Israel's assassination of Sheik Ahmed Yassin, the leader of the Palestinian radical Islamic group Hamas, will resonate well beyond the Arab world. Many Muslims around the world will view his killing as an assault on Islam by Israel and its international backer, the United States. This is bound to undermine the U.S.-led war on terror.

Yassin was not only the founder of Hamas and its spiritual leader since 1987, but he was also viewed widely among Palestinians and Muslims as symbolizing Islam in defense of the Palestinians' right to resist Israel's brutal occupation of Palestinian land. Although a quadriplegic from childhood, he was a trained Islamic scholar, with an evolving commitment to deploy Islam as an ideology of resistance.

Despite Israel's current assertion that he was an uncompromising, militant Islamic murderer, Yassin and radical Hamas activists originally received backing from Israeli circles as a counter to the Palestine Liberation Organization of Yasser Arafat - a move recently described by the Israeli-born historian Ahron Bregman as "Israel's folly." Only later did Israel turn against Hamas and imprison Yassin, as it came to fear the growing popularity of Hamas among the Palestinians and concluded that it was better for Israel to deal with a weakened but secular PLO than to allow Hamas to Islamize the Palestinian nationalist movement.

Until September 2003, at no point did Israel deem Yassin, dangerous enough to kill him. Although Yassin had endorsed suicide bombings as a means for Palestinians to combat their militarily powerful occupiers, he was also regarded as a voice of relative moderation within Hamas.

Yassin persistently downplayed the call in Hamas's charter for the creation of an Islamic Palestine incorporating and extinguishing Israel, guiding his movement toward acceptance of an independent Palestinian state in the West Bank, Gaza and East Jerusalem along the pre-1967 borders.

While rightist Israeli leaders such as Prime Minister Ariel Sharon and Benjamin Netanyahu in effect rejected the Oslo peace process from the beginning and worked hard for its destruction, Yassin, despite his serious objection to Oslo, tolerated the process and supported the PLO's efforts to make it work for more than two years.

Hamas carried out no substantial operations against Israel until after the assassination by a Jewish extremist of the Israeli prime minister, Yitzhak Rabin - a central partner in the peace process - and the build-up of Palestinian frustration over the slow progress of the peace process thereafter. In fact, Yassin's and Hamas's position weakened during the initial phase of the Oslo process, only to be strengthened after the Rabin assassination, leading them in the last year to become possibly the dominant force in Gaza.

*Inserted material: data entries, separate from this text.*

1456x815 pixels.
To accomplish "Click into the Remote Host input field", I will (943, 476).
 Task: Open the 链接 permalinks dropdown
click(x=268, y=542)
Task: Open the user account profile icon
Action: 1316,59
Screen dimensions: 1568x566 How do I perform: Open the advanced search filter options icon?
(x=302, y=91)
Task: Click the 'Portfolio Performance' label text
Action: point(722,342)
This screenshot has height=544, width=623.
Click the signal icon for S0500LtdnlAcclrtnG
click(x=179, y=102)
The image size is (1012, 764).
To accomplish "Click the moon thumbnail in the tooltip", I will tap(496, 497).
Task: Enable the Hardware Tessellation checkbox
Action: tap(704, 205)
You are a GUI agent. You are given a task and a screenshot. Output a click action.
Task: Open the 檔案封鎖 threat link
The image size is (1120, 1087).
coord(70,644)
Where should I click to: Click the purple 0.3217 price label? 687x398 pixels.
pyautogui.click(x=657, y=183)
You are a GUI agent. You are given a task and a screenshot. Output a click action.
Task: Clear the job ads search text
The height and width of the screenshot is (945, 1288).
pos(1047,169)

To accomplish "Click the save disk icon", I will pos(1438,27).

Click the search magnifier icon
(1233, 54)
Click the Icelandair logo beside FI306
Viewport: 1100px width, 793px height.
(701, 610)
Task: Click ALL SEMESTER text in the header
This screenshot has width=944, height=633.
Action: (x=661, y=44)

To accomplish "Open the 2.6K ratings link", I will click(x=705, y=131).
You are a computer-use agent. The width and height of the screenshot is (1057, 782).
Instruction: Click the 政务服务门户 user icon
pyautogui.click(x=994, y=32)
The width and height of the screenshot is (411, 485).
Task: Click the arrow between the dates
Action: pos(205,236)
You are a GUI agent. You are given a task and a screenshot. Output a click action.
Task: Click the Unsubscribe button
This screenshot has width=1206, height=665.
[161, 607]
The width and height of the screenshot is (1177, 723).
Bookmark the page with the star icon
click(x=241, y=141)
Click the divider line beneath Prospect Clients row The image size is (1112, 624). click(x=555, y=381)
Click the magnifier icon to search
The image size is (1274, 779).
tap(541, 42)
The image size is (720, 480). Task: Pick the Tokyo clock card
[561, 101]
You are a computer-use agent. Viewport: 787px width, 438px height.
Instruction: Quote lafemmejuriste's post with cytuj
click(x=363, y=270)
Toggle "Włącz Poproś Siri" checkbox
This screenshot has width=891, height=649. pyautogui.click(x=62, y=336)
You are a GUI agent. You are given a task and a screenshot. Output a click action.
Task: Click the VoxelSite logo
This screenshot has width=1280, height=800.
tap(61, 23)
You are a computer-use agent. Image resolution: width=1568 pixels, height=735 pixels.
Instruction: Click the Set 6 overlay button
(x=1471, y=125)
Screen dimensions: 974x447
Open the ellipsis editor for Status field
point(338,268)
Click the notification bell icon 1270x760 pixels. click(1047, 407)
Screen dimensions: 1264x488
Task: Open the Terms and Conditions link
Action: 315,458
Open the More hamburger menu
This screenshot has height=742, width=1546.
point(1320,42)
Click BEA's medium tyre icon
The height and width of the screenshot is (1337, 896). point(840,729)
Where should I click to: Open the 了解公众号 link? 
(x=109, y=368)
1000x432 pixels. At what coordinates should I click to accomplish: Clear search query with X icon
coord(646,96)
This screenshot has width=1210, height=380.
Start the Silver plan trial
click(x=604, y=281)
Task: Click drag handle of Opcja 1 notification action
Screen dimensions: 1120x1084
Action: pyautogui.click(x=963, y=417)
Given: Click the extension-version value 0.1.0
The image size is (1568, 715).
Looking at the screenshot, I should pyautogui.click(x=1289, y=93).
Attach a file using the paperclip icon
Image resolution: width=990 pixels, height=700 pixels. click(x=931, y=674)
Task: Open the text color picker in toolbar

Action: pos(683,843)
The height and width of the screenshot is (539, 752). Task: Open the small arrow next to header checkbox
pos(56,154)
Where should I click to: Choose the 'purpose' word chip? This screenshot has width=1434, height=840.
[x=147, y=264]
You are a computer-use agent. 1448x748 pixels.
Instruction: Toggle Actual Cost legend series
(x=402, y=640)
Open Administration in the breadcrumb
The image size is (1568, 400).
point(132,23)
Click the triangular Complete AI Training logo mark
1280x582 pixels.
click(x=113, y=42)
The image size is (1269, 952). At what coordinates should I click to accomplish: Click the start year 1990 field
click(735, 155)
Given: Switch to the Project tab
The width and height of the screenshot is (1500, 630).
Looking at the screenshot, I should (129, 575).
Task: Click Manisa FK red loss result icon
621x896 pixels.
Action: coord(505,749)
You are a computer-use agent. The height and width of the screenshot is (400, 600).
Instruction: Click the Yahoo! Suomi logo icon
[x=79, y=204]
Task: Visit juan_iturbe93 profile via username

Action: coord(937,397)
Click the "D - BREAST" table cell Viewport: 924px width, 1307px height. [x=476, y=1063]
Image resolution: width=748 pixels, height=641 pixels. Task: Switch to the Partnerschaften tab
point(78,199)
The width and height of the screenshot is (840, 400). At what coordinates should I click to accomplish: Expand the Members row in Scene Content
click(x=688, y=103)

For all these reasons, and notwithstanding his support of suicide bombing against Israeli civilian targets, Yassin was widely respected among the Palestinians and looked upon by many in the Arab and Muslim world as an Islamist defender of Palestinians and the Islamic faith. This was a distinction which could not be claimed by figures such as Arafat or Saddam Hussein. There now will be many elements within the Muslim world who will view his assassination as another concrete example of an assault on Islam and Muslims.

The fact that Israel has American weapons to assassinate Yassin, and the spectacle of Washington once again coming out to shield Israel against widespread international condemnation, can only further fuel not only Palestinian and Arab but also Muslim anger against the United States. This, together with the miserable conditions of existence endured by Iraqis under the U.S.-led occupation, will most likely drive more Muslims to identify with the positions of radical extremists such as Osama bin Laden.

If Al Qaeda needed one further event to shore up its position among Muslims and widen its recruitment and operations, the assassination of Yassin may have provided it. Israel and its international backers may find that this assassination returns to haunt them.

Amin Saikal is a professor of political science and director of the Center for Arab and Islamic Studies at the Australian National University.